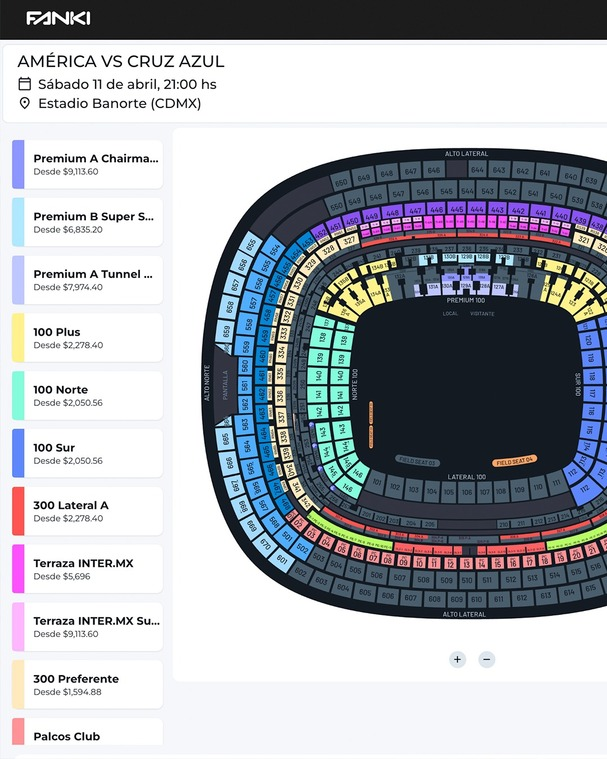Click the calendar icon beside the date
The width and height of the screenshot is (607, 759).
pos(25,84)
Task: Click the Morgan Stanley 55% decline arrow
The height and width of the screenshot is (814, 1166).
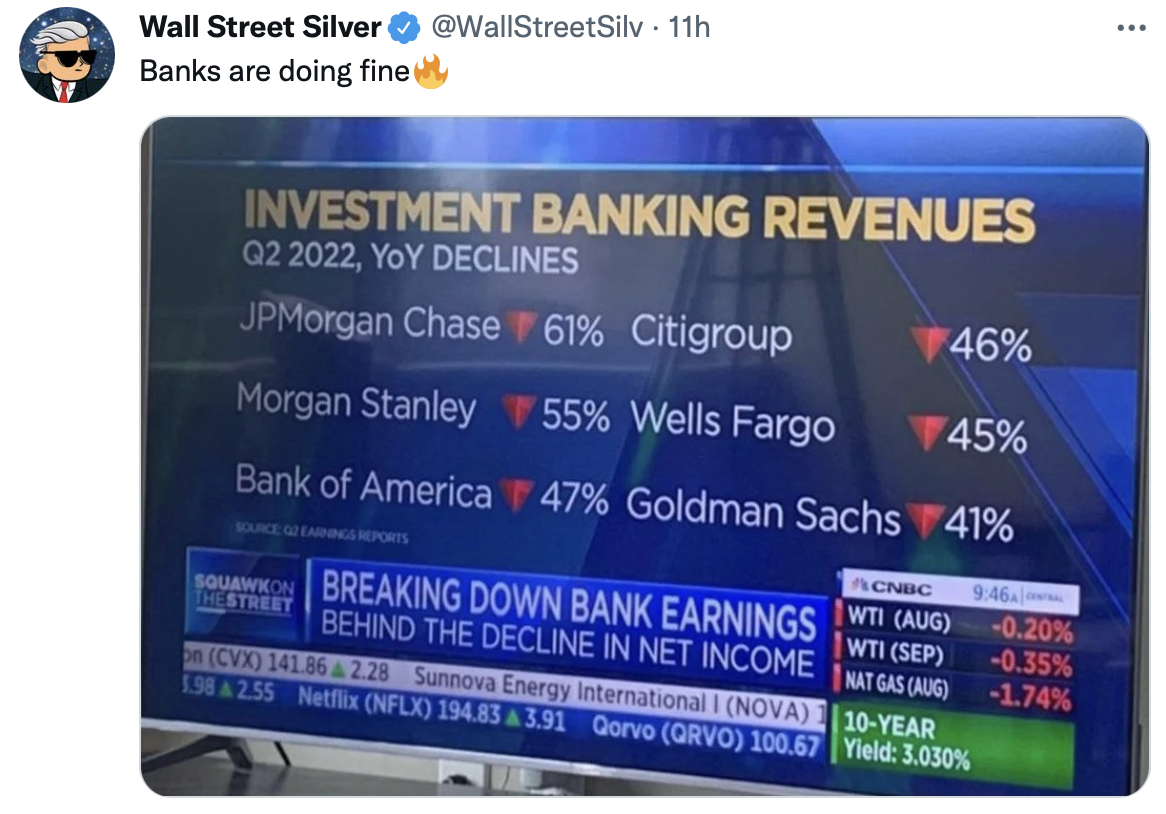Action: pyautogui.click(x=518, y=411)
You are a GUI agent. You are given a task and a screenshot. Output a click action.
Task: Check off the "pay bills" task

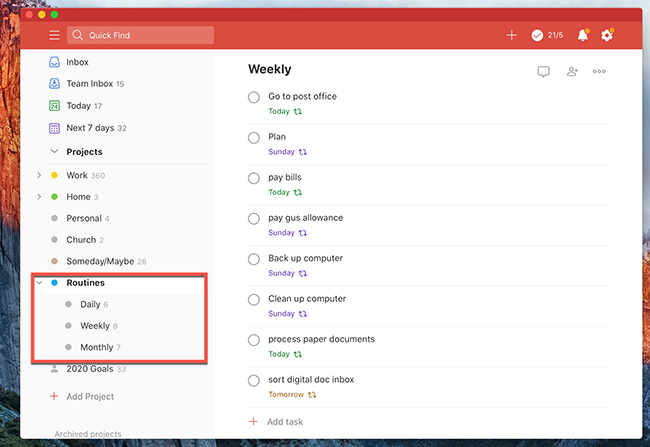point(254,178)
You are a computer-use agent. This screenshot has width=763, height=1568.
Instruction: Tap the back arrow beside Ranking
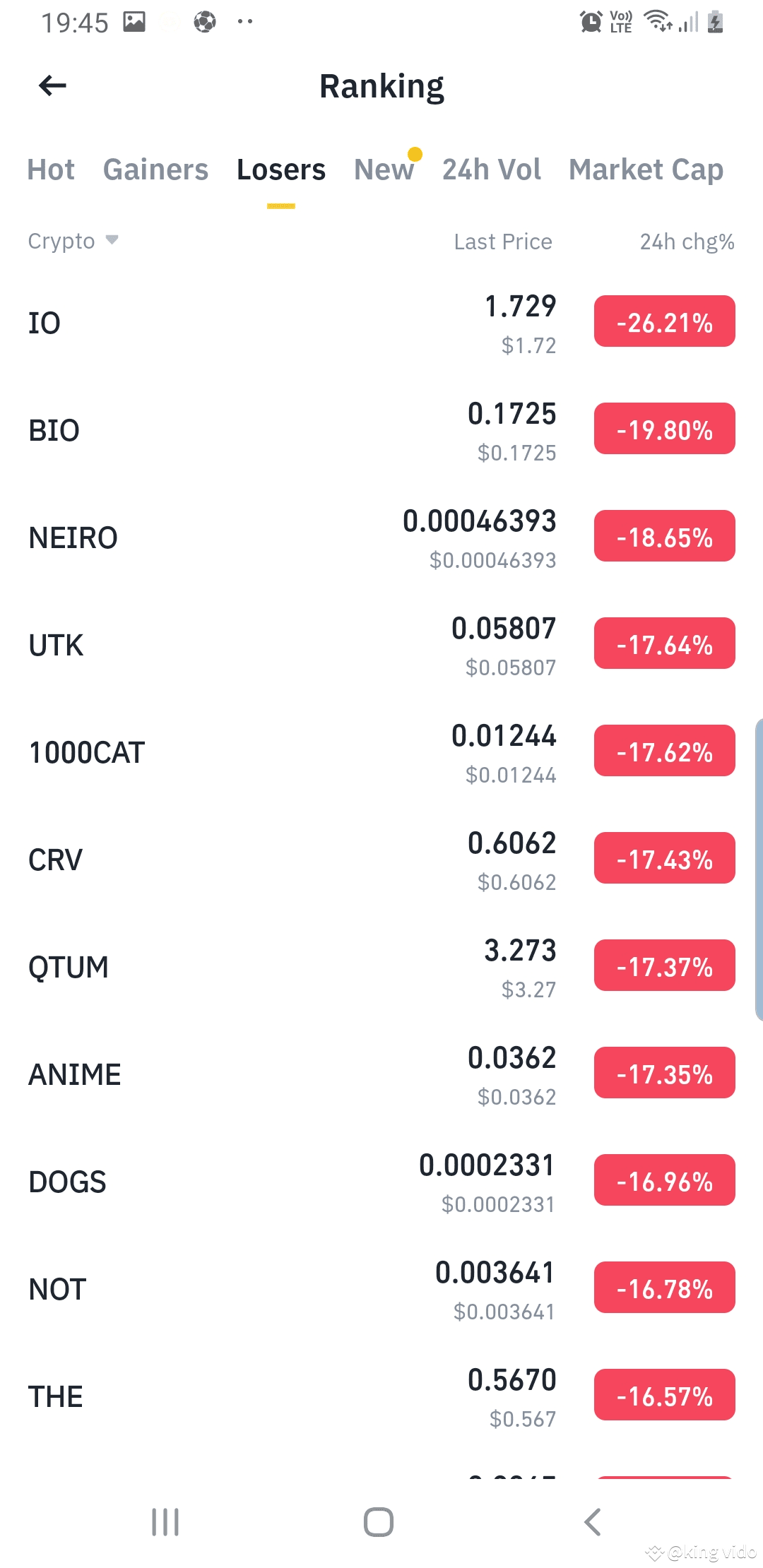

→ Exercise: Return all lines of the material that have "arrow" in them.

→ Solution to this task:
Task: Click the Morgan Stanley 55% decline arrow
Instruction: Tap the back arrow beside Ranking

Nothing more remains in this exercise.